Skip to main content
NewsResources

One million pages and counting

By December 21, 2009August 7th, 2013No Comments

The millionth page on the Australian Newspaper Digitisation Program was made publicly available on 14 December 2009, marking a project milestone. The millionth page contained the 10 millionth article. This was a 1901 edition of the Sydney Morning Herald. The National Library of Australia has advised that there will be a staggering 40 million articles available by 2011.

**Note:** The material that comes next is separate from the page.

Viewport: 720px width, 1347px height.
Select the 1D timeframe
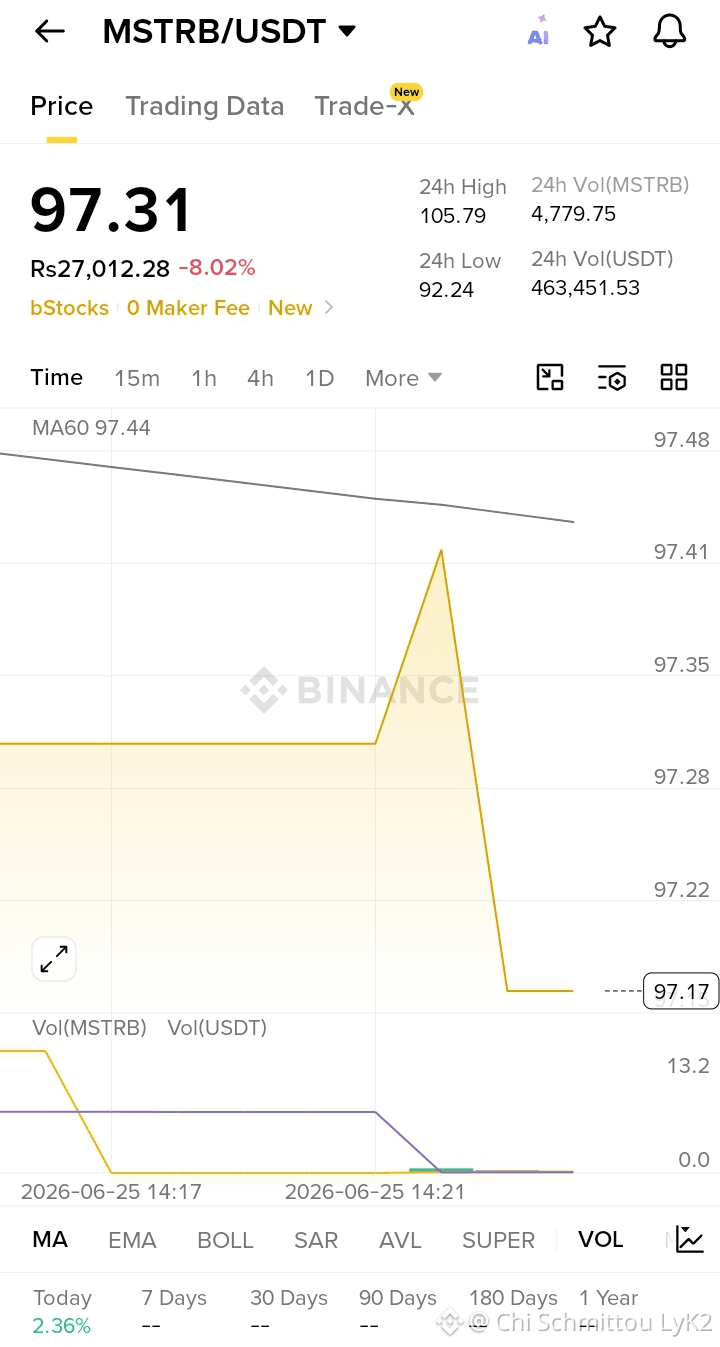(x=319, y=378)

Digitisation started in 2007 and 4.4 million pages were targeted for digitisation over 4 years to be complete and publicly accessible as full text articles by June 2010. 3 million of the identified 4.4 million pages have been scanned from microfilm into digital images so far. Of the 3 million scanned pages 1 million have been converted into full text articles by the OCR process and are publicly available. The remaining pages will be made available from now through til June 2010.

The 1 million pages publicly available amounts to 10 million articles with coverage dates of 1803 -1954.

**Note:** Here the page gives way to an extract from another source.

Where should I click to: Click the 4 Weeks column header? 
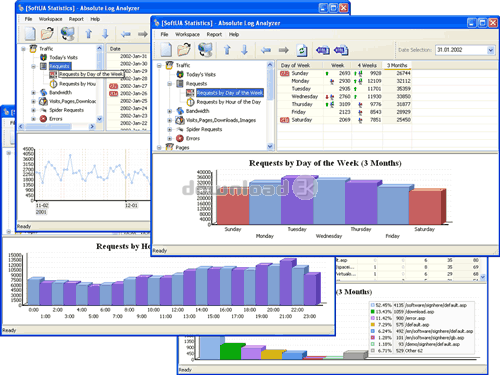coord(367,65)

Public users have enhanced the data significantly since August 2008 by correcting 8.13 million lines of text in 368,390 articles. This really improves the searching. Also 5061 comments and 230,384 tags have been added to articles, which will be used for search and retrieval in the 2010 version of Trove.

The first 70 years of the Sydney Morning Herald are now publicly available. 1831-1901. it is important to note that some issues of this title are missing. These are being sourced in hard copy from locations in Australia and will be added to the public service in 2010. So don’t worry if you spot a missing issue, the National Library knows about it and it will appear in the service soon.